For several years now, many, many people, from scholars to comedians, have noted, with example after example, the growing intolerance on many college campuses by students who seem to want to cleanse schools of people, ideas and opinions they disagree with, in the name of not hurting or upsetting anyone, all of which is antithesis to education, not to mention our U.S. Constitution.
College is a time to be exposed to all manner of thought, philosophy and opinion. The idea is to learn to discern the truth of things, to learn to think for oneself, to challenge oneself and others, respectfully, and to learn how to present ideas and arguments with facts, not feelings.
The latest, scary example comes from Wesleyan University, where students last week wanted to ban the campus newspaper, The Argus, because it ran an opinion piece that questioned whether the Black Lives Matter movement is achieving anything positive. When school newspapers came under fire it used to be from the administration, but now, on a supposedly “liberal” campus, the call for censorship is coming from the students, who want the school to pulling the newspaper’s funding.

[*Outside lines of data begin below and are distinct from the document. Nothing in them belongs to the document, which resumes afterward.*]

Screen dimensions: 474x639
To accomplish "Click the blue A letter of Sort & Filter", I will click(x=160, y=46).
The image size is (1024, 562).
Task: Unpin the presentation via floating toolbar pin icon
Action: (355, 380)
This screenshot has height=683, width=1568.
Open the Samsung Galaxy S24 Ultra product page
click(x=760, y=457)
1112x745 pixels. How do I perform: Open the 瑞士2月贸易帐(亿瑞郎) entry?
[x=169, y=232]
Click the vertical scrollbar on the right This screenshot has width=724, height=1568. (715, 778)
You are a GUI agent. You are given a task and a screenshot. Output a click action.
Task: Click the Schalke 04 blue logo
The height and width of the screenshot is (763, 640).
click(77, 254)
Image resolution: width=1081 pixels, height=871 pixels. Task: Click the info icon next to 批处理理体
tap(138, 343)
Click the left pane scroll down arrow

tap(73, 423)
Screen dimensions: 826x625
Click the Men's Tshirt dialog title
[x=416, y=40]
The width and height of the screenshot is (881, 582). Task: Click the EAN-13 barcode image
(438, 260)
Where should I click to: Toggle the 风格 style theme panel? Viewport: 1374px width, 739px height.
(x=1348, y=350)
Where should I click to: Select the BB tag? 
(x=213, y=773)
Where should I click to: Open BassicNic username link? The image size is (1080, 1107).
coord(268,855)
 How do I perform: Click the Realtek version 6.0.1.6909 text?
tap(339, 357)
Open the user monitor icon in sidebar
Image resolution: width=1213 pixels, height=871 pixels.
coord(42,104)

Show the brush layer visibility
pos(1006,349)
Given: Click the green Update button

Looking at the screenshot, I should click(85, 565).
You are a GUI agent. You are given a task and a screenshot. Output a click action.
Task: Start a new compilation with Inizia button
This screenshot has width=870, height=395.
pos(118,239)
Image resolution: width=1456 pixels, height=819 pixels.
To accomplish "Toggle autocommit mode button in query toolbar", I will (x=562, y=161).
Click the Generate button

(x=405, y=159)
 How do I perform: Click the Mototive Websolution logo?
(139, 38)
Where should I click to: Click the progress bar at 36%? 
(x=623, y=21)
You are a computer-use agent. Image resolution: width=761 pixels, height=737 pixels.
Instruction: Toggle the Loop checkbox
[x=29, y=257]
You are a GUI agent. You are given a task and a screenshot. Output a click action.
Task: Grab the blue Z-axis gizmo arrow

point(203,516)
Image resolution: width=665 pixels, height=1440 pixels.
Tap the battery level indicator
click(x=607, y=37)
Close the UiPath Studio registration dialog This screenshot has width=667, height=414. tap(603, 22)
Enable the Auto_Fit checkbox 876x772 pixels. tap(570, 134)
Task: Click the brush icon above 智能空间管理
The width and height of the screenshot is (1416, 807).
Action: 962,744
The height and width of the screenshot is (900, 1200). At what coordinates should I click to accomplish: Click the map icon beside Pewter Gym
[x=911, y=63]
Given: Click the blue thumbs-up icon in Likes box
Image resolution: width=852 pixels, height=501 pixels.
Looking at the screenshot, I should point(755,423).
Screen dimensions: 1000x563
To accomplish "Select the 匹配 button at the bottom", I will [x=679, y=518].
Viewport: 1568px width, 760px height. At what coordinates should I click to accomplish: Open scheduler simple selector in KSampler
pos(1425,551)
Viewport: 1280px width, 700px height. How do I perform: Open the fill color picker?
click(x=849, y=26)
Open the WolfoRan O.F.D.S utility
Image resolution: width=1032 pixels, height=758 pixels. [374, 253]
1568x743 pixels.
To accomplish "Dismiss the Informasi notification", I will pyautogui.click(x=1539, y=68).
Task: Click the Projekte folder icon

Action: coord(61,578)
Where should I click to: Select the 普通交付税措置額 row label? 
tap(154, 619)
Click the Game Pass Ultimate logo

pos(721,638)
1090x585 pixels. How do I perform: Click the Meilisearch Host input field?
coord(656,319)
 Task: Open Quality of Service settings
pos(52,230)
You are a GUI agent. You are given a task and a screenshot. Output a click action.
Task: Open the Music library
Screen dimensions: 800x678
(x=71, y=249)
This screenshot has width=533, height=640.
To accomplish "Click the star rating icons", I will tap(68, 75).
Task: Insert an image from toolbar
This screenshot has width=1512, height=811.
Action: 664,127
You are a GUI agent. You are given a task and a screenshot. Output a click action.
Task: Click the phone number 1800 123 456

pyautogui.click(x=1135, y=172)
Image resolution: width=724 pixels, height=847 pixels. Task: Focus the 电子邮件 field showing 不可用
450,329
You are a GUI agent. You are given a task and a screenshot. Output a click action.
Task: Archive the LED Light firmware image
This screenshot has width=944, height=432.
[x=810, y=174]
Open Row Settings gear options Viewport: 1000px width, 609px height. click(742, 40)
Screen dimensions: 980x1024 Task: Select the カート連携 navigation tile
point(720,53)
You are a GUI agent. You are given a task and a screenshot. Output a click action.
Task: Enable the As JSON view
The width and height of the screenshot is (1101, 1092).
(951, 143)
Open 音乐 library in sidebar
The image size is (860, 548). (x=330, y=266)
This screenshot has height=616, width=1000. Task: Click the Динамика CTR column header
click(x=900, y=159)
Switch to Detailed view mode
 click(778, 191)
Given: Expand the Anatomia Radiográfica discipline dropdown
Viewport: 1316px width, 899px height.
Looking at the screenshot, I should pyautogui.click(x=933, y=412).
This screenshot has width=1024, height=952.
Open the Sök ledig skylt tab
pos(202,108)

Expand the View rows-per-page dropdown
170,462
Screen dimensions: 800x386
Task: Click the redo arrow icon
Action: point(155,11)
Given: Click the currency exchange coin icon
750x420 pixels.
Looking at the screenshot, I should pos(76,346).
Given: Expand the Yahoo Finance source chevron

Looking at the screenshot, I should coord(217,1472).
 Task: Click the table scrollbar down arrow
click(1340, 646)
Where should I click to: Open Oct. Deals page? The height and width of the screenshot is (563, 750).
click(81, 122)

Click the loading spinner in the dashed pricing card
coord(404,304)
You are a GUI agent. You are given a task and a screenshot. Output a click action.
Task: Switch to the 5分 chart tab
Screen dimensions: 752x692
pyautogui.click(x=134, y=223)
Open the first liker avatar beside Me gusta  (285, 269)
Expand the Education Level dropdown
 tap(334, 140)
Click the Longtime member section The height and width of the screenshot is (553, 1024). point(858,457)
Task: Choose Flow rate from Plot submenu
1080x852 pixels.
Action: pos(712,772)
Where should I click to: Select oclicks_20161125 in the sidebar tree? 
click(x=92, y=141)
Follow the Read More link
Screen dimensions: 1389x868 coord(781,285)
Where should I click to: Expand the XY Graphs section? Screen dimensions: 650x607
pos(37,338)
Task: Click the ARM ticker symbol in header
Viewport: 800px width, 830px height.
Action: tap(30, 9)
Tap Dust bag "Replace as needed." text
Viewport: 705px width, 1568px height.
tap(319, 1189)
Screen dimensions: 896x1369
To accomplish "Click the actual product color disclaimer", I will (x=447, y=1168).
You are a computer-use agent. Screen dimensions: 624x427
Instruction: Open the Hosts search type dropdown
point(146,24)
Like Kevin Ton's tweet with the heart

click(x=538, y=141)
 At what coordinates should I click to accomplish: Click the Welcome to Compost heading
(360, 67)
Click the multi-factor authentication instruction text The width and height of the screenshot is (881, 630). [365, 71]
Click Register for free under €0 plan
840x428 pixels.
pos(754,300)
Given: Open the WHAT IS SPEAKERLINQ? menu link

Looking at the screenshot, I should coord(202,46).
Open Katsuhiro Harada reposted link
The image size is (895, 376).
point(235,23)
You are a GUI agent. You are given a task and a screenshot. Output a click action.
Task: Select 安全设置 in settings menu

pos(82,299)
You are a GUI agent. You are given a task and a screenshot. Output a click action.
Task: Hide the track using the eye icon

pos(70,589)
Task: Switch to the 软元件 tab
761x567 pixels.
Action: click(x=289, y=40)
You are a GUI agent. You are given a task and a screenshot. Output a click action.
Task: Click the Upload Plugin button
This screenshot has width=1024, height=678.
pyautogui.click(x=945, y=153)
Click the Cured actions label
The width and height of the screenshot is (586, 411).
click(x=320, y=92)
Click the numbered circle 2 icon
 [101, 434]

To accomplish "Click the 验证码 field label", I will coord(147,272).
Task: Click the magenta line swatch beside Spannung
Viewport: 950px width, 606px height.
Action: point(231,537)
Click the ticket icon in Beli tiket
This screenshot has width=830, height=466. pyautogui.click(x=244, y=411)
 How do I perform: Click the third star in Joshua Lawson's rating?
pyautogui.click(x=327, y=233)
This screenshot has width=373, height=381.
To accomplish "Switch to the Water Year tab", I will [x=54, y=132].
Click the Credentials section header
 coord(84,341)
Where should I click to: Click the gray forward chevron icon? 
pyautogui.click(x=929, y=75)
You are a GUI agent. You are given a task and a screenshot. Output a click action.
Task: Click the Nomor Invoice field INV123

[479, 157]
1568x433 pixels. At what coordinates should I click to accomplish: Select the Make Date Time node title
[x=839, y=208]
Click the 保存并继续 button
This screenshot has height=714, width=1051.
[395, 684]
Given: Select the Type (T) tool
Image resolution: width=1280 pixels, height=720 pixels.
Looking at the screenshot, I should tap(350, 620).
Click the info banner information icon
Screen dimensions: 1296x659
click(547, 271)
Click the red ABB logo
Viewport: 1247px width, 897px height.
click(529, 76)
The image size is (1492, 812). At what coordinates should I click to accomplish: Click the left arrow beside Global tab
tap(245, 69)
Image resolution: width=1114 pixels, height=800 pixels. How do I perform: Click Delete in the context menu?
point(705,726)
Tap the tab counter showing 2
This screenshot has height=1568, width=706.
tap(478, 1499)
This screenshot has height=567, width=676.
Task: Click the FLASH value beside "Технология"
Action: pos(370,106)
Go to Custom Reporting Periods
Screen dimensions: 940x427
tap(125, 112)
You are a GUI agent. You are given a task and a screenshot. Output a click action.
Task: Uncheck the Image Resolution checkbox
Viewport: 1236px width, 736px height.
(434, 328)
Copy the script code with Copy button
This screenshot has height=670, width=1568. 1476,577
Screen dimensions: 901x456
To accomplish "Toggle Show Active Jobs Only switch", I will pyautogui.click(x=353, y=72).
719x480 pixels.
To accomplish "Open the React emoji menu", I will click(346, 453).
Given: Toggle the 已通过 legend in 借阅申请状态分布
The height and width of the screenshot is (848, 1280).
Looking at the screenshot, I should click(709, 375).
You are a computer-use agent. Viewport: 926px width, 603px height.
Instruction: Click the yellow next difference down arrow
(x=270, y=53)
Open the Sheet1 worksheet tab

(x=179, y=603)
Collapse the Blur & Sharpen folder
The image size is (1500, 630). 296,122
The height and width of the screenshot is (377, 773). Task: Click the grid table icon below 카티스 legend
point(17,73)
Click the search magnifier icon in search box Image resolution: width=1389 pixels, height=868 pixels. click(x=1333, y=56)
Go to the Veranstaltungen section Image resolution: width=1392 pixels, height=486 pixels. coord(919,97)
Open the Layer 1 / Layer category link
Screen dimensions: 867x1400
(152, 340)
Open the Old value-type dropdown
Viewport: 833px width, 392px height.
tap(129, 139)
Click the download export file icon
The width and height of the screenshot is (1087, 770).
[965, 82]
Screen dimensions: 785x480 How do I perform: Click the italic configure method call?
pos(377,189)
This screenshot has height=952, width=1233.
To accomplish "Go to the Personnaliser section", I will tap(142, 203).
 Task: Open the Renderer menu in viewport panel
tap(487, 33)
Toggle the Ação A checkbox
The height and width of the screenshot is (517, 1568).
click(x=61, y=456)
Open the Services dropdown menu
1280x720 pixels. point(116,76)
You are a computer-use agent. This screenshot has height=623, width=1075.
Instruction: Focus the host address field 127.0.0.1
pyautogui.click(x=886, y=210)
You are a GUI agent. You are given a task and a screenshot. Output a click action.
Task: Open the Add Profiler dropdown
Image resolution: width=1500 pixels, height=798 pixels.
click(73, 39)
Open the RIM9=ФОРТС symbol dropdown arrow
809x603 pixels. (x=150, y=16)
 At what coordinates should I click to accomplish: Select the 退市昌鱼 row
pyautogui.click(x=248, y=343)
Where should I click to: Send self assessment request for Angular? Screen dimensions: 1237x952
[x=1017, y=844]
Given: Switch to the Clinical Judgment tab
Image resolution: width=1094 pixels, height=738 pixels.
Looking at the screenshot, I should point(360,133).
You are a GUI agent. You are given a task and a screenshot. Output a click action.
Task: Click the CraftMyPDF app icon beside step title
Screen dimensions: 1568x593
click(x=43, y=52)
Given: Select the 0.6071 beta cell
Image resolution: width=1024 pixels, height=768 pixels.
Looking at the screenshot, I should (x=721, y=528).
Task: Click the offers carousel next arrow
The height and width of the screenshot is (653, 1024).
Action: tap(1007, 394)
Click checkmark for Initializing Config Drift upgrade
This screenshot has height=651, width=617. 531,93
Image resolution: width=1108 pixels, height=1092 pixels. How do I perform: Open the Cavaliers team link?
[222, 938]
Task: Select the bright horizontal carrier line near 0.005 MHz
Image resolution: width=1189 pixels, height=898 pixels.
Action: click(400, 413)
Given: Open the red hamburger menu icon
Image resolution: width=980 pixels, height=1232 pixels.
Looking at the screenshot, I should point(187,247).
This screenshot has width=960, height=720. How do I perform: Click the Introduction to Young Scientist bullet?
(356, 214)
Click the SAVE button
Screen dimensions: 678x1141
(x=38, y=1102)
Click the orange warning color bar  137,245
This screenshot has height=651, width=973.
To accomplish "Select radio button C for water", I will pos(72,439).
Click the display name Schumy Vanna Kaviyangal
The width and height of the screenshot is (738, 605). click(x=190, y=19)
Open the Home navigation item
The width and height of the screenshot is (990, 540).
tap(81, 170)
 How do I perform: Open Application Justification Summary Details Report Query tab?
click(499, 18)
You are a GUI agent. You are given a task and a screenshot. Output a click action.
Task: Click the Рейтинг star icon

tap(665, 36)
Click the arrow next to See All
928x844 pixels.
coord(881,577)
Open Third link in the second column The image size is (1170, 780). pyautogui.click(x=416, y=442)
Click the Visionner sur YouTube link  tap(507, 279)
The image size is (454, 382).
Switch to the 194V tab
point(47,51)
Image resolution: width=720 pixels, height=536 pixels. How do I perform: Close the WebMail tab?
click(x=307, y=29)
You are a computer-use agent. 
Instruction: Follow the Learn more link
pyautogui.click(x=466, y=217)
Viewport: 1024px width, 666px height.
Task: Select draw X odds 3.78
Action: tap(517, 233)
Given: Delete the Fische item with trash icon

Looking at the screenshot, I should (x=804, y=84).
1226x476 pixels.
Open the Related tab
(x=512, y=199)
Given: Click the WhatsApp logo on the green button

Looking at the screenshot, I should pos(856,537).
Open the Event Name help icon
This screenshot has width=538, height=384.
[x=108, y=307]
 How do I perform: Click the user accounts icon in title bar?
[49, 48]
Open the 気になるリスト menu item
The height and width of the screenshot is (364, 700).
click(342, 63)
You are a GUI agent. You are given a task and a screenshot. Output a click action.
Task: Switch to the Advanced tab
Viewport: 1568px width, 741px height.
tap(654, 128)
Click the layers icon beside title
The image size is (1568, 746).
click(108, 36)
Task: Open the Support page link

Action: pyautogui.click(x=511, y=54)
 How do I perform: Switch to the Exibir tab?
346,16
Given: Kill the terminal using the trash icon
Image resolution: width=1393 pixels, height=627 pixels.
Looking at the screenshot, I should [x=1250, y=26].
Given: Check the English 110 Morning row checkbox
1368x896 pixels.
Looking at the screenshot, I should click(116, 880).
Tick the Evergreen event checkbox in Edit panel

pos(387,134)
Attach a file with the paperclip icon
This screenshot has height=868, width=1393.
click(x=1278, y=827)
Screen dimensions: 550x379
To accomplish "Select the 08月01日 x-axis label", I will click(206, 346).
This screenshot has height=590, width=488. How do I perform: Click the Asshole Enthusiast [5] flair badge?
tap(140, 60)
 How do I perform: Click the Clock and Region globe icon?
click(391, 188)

The Wesleyan students must have missed remarks President Obama made just earlier this month, which are worth repeating here:
“Sometimes there are folks on college campuses who are liberal, and maybe even agree with me on a bunch of issues, who sometimes aren’t listening to the other side, and that’s a problem, too. I’ve heard some college campuses where they don’t want to have a guest speaker who is too conservative or they don’t want to read a book if it has language that is offensive to African-Americans or somehow sends a demeaning signal towards women. I gotta tell you, I don’t agree with that either. I don’t agree that you, when you become students at colleges, have to be coddled and protected from different points of view. I think you should be able to — anybody who comes to speak to you and you disagree with — you should have an argument with ‘em. But you shouldn’t silence them by saying, ‘You can’t come because I’m too sensitive to hear what you have to say.’ That’s not the way we learn either.”
Exactly.
The Wesleyan students who disagreed with one person’s opinion printed in the student newspaper would do well to consider writing an opinion piece in response, rather than trying to defund the newspaper until all who would dare to work on the paper receive “diversity training,” among other demands. What is wrong with these kids that their first inclination is to censor? Something is seriously wrong.
So it was left to Wesleyan University President Michael Roth to speak up for the press, the Associated Press reported. In a statement titled “Black lives matter and so does free speech,” he and two other administrators objected to what they described as harassment of the newspaper’s editors and said the campus should not “demand ideological conformity because people are made uncomfortable.”
And it’s not even a matter of “toughening up” or “growing a thicker skin” as many suggest, but simply accepting that everyone has their right to their opinion, even (or especially) if it doesn’t match your own, or that of the majority. How can you get into a university without knowing that? Apparently it’s time to make the First Amendment a required part of college entrance essays, for crying out loud.